This is merely one scenario, for one municipal water company. Multiply it by all the other things that can go wrong all over the country, and throw in the need to fight and win a war as quickly as possible because the enemy has more rockets and will keep on shooting them for as long as it can unless it's stopped.

If and when it happens (I tend, alas, to the When camp) there will inevitably be mass chaos. Having thousands of people in all the relevant agencies who have at least thought about it, have tried to imagine all the scenarios, have mooted solutions, and perhaps even experimented with the ones that will inevitably be not what happens - all this is crucial. It will be the difference between life and death for people who at the moment are simply going about their ordinary lives.

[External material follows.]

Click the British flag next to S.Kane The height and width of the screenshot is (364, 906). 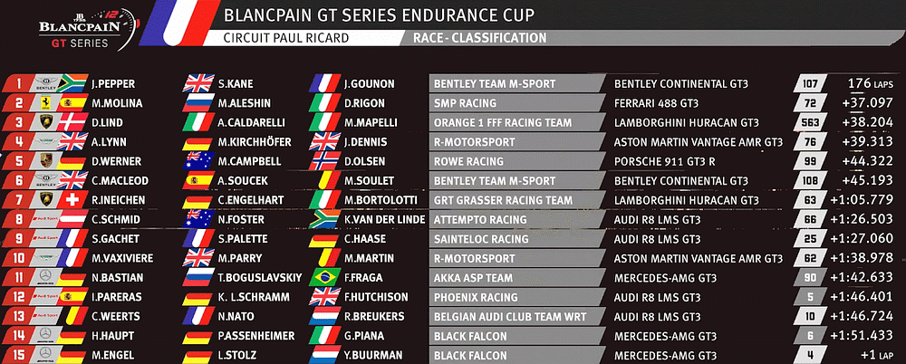tap(198, 83)
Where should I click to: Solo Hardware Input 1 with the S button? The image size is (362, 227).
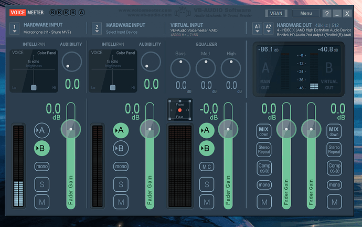pos(42,184)
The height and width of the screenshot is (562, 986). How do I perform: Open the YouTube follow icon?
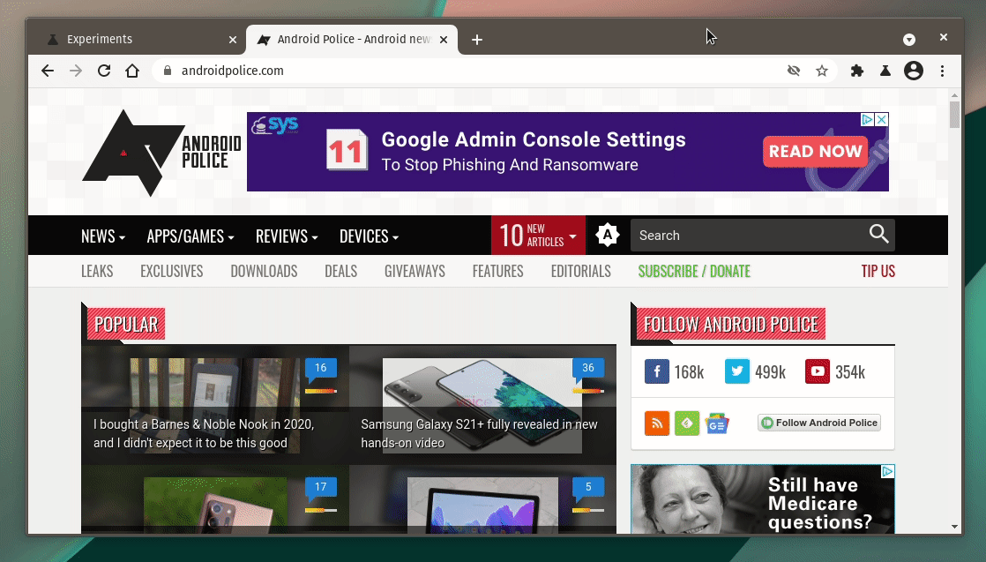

It will also mean that when the war comes, our preparations will be vastly better than those of the other side, so that the televised chaos over there will look worse, the ability to recuperate will be held up as proof the danger wasn't so dramatic, and the "proportionality brigade" of self anointed legal experts will swing into action, followed by the world's media, then the UN, and eventually even some of America's anguished Jews. This is all inevitable, but quite irrelevant. Should we refrain from trying to prepare for the worst so as to win some world opinion brownie points for our suffering? Of course not.

2 comments:

Anonymous said...

I wish you all the best for the training
- may Murphy's law (what can go wrong will eventually go wrong) have inspired all those who developed scenarios that need to be trained and afterwards evaluated blinker- and blame-free.

Silke

Anonymous said...

youre going to get your asses tanned for what you have done to palestine, mark my words yids.